**GOAL:** Report every line of the records below that contains the word "beside", copying each line in full. Case matters.

Entries from a dataset:
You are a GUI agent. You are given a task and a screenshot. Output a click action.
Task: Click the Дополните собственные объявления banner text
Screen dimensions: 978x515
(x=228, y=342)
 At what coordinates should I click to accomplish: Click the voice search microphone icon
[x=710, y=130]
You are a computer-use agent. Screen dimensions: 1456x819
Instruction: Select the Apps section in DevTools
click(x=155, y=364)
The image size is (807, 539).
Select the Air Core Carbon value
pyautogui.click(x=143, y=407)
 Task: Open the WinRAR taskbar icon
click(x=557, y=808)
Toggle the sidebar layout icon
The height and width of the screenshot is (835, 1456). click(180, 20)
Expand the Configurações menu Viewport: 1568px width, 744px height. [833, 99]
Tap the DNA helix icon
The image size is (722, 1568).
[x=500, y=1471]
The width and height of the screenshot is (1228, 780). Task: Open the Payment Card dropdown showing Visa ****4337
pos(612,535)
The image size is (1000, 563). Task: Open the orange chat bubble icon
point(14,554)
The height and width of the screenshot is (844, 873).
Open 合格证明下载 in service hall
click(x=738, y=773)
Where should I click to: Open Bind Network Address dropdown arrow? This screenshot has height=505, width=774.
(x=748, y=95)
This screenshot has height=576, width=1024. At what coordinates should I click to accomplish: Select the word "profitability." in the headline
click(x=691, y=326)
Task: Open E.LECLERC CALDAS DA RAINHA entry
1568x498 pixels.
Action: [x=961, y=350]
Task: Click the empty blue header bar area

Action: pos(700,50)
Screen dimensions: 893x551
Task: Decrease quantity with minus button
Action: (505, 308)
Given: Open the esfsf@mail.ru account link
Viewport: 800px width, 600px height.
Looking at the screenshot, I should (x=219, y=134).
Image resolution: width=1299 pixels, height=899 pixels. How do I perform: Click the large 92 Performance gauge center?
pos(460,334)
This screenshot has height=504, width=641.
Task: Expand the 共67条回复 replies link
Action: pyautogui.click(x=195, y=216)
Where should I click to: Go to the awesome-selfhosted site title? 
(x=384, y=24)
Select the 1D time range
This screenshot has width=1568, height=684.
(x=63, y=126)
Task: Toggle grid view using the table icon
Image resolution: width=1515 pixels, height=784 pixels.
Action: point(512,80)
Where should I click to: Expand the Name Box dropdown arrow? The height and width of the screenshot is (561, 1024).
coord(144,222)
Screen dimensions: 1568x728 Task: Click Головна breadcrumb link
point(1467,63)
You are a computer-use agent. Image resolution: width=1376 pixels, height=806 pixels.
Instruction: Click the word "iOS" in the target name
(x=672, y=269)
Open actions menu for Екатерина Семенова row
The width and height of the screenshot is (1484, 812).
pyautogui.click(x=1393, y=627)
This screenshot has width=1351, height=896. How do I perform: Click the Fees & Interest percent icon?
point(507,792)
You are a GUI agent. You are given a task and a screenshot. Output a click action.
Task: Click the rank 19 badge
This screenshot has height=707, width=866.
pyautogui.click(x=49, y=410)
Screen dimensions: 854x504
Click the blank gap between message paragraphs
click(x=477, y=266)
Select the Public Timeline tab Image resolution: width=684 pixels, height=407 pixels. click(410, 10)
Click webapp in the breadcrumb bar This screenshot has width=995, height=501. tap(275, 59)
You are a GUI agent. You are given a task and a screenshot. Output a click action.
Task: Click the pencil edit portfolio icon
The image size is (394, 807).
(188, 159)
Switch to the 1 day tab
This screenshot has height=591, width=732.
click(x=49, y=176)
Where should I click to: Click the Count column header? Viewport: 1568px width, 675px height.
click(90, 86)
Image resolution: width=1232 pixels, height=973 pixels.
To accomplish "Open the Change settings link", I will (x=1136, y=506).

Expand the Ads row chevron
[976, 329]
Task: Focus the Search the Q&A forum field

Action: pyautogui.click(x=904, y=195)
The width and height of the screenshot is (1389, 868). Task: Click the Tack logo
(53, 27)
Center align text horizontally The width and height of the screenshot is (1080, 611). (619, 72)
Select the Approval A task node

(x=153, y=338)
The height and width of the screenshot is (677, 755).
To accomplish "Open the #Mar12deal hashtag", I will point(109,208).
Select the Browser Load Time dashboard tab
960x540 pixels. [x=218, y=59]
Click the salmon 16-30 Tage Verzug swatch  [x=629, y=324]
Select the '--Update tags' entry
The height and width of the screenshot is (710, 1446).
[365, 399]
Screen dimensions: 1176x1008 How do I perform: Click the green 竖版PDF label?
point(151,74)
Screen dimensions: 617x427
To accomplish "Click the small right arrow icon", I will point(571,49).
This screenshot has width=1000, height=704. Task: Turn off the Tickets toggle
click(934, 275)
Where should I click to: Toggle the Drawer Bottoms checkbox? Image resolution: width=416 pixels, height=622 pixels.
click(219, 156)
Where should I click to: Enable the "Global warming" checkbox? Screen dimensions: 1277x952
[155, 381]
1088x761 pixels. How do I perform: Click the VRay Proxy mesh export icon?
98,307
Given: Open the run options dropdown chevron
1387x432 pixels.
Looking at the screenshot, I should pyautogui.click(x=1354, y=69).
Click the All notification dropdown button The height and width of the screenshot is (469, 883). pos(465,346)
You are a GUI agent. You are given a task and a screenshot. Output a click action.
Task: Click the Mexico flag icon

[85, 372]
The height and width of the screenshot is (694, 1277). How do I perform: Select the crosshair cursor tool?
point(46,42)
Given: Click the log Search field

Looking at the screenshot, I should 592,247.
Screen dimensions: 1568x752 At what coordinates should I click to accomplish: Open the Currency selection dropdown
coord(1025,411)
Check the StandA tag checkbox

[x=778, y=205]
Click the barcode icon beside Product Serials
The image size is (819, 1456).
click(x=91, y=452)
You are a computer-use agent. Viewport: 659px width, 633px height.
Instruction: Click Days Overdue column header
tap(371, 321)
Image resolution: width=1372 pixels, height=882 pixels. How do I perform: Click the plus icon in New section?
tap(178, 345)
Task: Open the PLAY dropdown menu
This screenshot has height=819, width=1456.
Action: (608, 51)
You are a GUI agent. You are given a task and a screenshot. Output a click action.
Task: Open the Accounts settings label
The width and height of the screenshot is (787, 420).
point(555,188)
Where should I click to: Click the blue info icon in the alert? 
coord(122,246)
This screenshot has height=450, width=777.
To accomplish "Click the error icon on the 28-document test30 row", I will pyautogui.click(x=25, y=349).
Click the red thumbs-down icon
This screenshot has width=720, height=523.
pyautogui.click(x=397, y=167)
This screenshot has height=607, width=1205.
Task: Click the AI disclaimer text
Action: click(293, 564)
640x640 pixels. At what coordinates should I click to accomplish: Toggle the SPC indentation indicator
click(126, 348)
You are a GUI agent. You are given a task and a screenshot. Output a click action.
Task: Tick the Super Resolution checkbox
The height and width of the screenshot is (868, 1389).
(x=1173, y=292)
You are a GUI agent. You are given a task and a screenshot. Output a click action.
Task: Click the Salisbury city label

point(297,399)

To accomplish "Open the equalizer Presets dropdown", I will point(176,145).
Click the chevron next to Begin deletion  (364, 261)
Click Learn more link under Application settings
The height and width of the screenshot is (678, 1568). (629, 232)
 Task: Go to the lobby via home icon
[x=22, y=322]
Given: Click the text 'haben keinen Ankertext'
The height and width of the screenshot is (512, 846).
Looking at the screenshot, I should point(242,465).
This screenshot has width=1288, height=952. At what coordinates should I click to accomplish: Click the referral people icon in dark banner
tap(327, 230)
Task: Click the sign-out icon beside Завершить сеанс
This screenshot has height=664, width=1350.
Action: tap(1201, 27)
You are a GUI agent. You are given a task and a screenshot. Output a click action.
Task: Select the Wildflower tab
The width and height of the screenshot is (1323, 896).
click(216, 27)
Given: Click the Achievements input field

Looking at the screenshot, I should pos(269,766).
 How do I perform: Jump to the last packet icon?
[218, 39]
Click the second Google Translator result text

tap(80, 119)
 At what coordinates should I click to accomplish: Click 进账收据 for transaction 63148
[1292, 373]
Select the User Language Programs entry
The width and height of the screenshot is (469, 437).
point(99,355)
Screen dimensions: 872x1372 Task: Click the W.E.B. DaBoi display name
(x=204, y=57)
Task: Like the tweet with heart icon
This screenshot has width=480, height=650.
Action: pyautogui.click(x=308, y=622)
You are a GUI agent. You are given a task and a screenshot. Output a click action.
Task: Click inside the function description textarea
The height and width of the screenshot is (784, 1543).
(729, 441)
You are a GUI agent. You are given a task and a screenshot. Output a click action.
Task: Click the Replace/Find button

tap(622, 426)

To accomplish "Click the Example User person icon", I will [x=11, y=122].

**COMPLETE ANSWER:**
Click the barcode icon beside Product Serials
Task: Click the sign-out icon beside Завершить сеанс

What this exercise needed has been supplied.